Your book addresses the link between obesity and food addiction, even though you note that most obese people in America aren’t food addicts. Why, then, do you focus so much on the parallels between the two?
I don’t think every obese person has a food addiction, but I think we have a society that makes it really difficult for someone who’s obese to become healthy again. The problem is really complex, but it has to start with a real conversation about obesity without being afraid of the stigmas associated with it. That’s why when Chris Christie came on our show, when he was launched on the national stage, the first thing I said was, How are you going to get healthy and lose weight? I talked to him as if it was a given that he was obese, and we’re really good friends. But I’m tired of sitting down with people who are morbidly obese and not asking them how they’re doing if they need any help. Because it has to be a living hell, and for the people that I know like Diane, it was a living hell. I don’t know how you can claim to be a close friend of someone and not be honest with them about their health. If that friend has something as serious as cancer or diabetes, chances are you’re going to be there for them. I don’t understand why that doesn’t apply to obesity. So both Diane and I set out to go there and figure out why in this book. I actually think I was a bad friend for not talking to Diane about her weight sooner.
Did Diane ever say that she had wanted to talk to you about your issues before as well?
We both danced around each other’s issues like everyone does. If you look back at any conversation you’ve had with someone that you know and love who is overweight or underweight, ask yourself if you’ve ever asked them how they’re doing. We judge people who are obese; we pay them less; we discriminate against them. Studies show that we subconsciously think they’re slovenly and undisciplined.
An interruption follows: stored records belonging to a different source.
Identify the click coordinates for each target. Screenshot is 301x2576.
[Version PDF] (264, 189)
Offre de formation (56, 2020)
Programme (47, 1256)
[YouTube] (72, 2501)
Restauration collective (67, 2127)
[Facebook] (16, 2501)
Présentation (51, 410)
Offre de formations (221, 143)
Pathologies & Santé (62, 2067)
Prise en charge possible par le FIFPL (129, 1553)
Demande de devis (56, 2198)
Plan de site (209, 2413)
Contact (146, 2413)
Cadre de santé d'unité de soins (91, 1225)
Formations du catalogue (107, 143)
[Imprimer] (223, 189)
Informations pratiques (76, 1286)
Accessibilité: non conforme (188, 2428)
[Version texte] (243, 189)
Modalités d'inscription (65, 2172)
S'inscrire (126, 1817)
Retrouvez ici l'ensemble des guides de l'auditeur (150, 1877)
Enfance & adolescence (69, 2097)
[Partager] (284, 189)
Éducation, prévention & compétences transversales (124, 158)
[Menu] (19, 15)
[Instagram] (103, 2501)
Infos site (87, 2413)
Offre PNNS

And yet when we talk to people we absolutely make no attempt to bridge this problem. And I was on the opposite end of the spectrum, because everyone would tell me how great I looked when I was absolutely ill. No one said, God you’re really thin. Shouldn’t you put on some weight? Instead, they all told me I looked fantastic and wanted to know how I got there. Now I’ve told everyone how I got there, and I don’t suggest trying it at home.
What was it like to constantly deprive yourself of food?
I was always hungry. I was always ravenous or craving food or completely obsessed or feeling sick. And I destroyed my metabolism. I wrote Knowing Your Value because I wanted to convey that message to working women and emphasize finding a balance in life. For me to be able to do both of those things I have to get my mind off food. That’s why I’ve come clean. I figure if the whole world knows this about me now, I won’t feel like I’m lying to them. I have felt like a fake, especially when people told me how “amazing” I looked. Because I did not feel amazing. I felt like I was destroying myself and it was kind of a growing, gnawing little crisis inside my soul. And as a mother of two girls, it felt really wrong. So I’m sort of working on getting to a better place by making sure the world calls me out on it if I don’t. Since they call me out on everything else on the Internet, why don’t I just put the truth out there!
Do you think your food issues stem from a lack of confidence in other areas?
Yes, and I know I should be way past that at this point. I’ve come to everything backwards and it has taken me way too long. Let me save everyone a little time: read Knowing Your Value and read Obsessed. I wish I hadn’t wasted so much time. Feeling healthy and good about yourself is so much more rewarding than just feeling skinny.